Firstly I would like to extend my thanks for the very enthusiastic response to yesterday’s announcement that in honor of The Day The Internet Went Black® (except for the part that didn’t), I made a zine;
I should mention to those who bought one, (as well as apologize as well) that one aspect of editing a fanzine is to sit down the day after it’s completed and read it. It is then that you find all the typos, and feel a sense of dismay about how much the thing you spent an entire day on, sucks.
It’s offensive, angry, full of profanity and generally nothing like the website, which possibly can be chalked up to the fact that I loathe my printer.
Anyway, there’s my disclaimer. I’d offer people their money back if I hadn’t already spent it on lunch.
(*The entire run of ‘zines were sold out in a matter of hours. Issue #0 is kaput. I credit the promise of an autographed picture. Issue #1 is already in the works.)
As we continue along our way, I recently received a transmission from Kachusha of Chuey Brand letting me know that the new bad ass caps were right on schedule;
More or less anyway, due to the fact that I was hoping to get them by Christmas.
I’ll have these in the store directly and you won’t even have to worry about sewing them up yourselves, unless you want to and then I’ll give you a discount.
Relating to that completely, have I mentioned that I have opened a second order window for the new kits?
I have, and the details for it are as follows;
*NEW* $55.00 for a short sleeved BMX jersey
*NEW* $60.00 for a long sleeved BMX jersey
$70.00 for a short sleeved jersey (club and race raglan)
$65.00 for a vest
$107.00 for a short sleeved skinsuit
$78.00 for a men’s or women’s short
$88.00 for a men’s or women’s bib
$90.00 for a long sleeved jersey (club and race raglan)
$90.00 for a jacket
$127.00 for a long sleeved skinsuit
$35.00 for arm warmers (one red, one grey)
Please note that the order deadline for this run is Febuary sixth, so don’t get caught sleeping.
As I’ve said previously, go here, log in, place the order, and get ready to be way more good looking.
In other news, with some frequency folks will send me whatever randomness their heart’s desire. Naturally Joe’s desire was to send me a black and white photo of a one legged roller skating rope jumper;
It makes perfect sense.
As I dip further into the mail bag, I got a heads up from George;
“Hey Man – check out this link, it’s from my wife’s sister Ashley, who is part rad, part amazing 80’s music dancer, 3 parts tequila slammer, part blonde, part mountain bike clothing visionary and all around bad ass;
-And Shreadly(dot)com. Ashley is starting a new bike clothing line for women that aims to hit new levels of performance and style. The inspiration for the new gear comes from partying on the trails and wanting to feel like a lady. (these are my words, not hers) check it out
In other news, Old Man Winter has been acting like he made out with a beautiful Indian Summer in 8th grade and we’ve taken to the trails in shorts and slippers to take advantage of the fall like temperatures and supreme trail conditions;
Never before have I seen this much dry trail in Carbondale in January. While Stayin Alive at the dirt jumps I found America laying on the ground; I can’t believe her luck;
Not sure where any of this is going, but I found a senior pic of my friend Cole who claims fire was “IN” 12 years ago;
go visit FC Bike Rant to see some dudes getting after it on the Rads and not letting any bottle of whiskey go untouched.

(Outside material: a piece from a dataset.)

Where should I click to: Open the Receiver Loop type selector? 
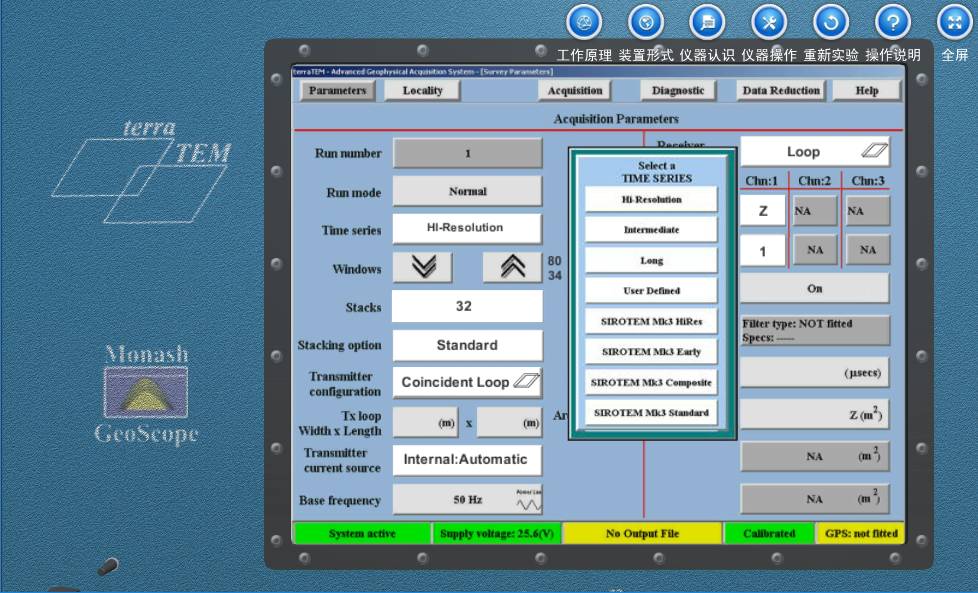(814, 152)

That George always takes good care of us.
I saw this next bit on The Drunk Cyclist a couple weeks ago, but as it turned out, I actually ended up knowing the individual who penned the letter.
I obviously keep excellent company.
I thought it should get as much traction as possible, on account of because it’s bad ass. I have also decided that its author should remain anonymous in order to protect the innocent;
“You tried to pass me while I was passing the FedEx truck, then you all but ran me off the road, fortunately I was able to travel into the church parking lot.
I was riding a bicycle.
You were driving a white Lincoln.
You were less than a quarter mile from home.

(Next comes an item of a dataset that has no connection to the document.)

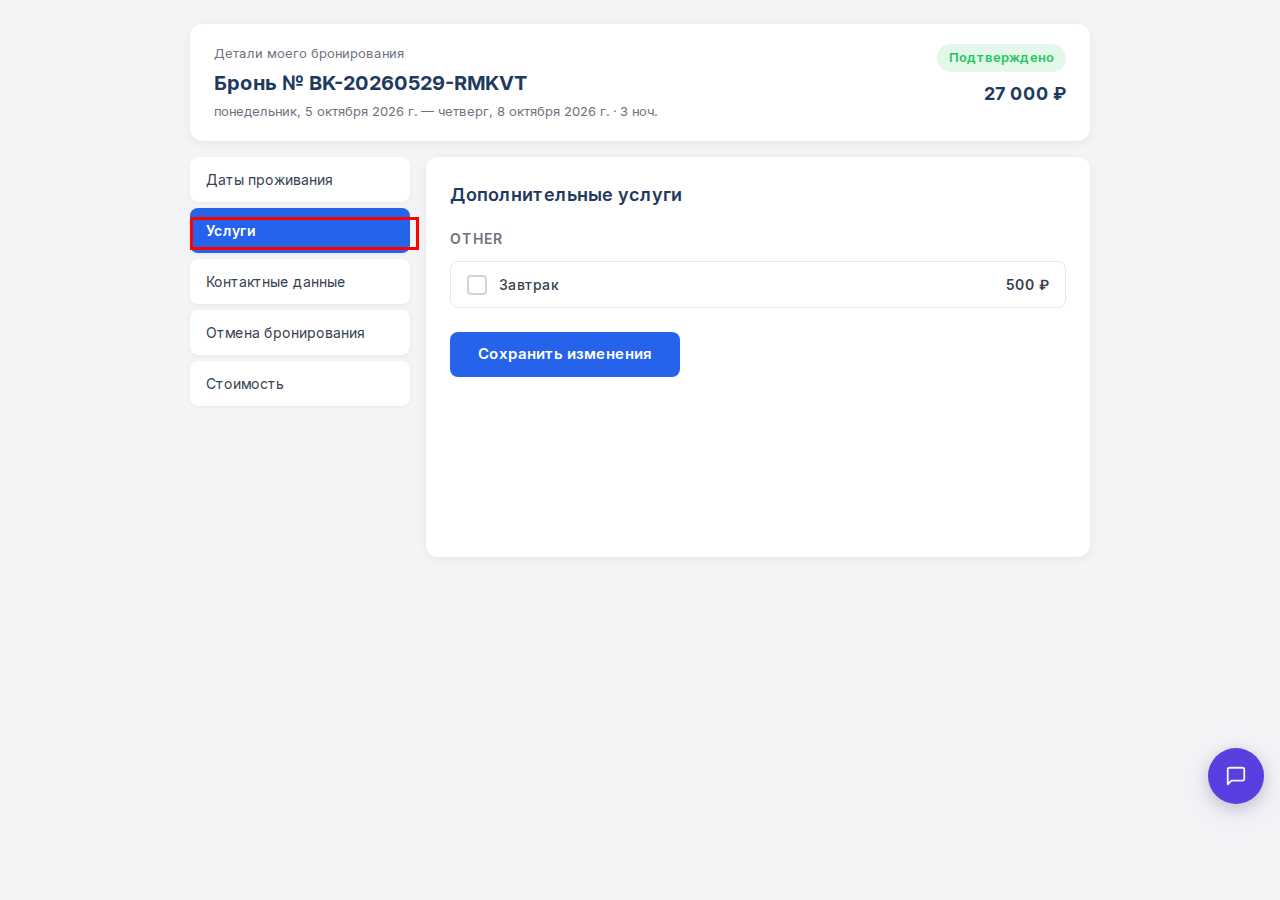This screenshot has height=900, width=1280.
Task: Open the Даты проживания section
Action: tap(300, 180)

Had you slowed for just five seconds and been courteous, kind, and respectful of me and my safety, it would have changed everything.
You did the opposite.
You were in too big of a hurry to be kind and considerate, and you risked my life with no fear to your own just so you could pull into your garage five seconds early.
You have no idea who I am.
I know where you live.”
Needless to say, that was a message worth delevering…

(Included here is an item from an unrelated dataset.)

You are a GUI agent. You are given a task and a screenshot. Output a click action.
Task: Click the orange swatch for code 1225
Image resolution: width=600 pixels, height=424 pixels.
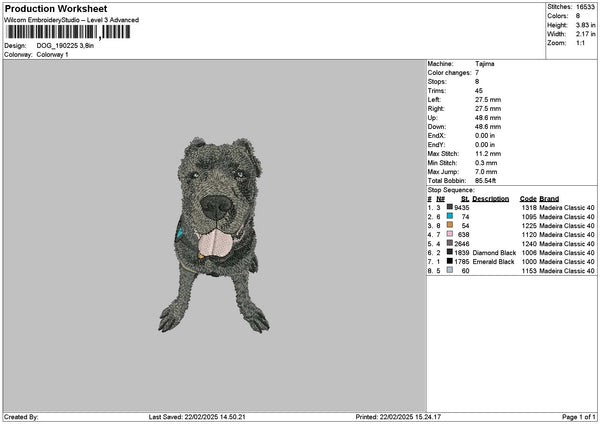[450, 225]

The irony of the messenger photo and it’s timing cuts deep…
How about a pdf version of the zine?
That sounds like work.
Is that Pete H. about to grub down on that beached whale of a burrito? That’s a lot of arroz.
Looking forward to “ruining the moto for everyone” this year!
Here Here Jen!
Poor America, that bike is fucked!
great photo of cyclist
Will the gray and black bibs make my ass look fat? DFL.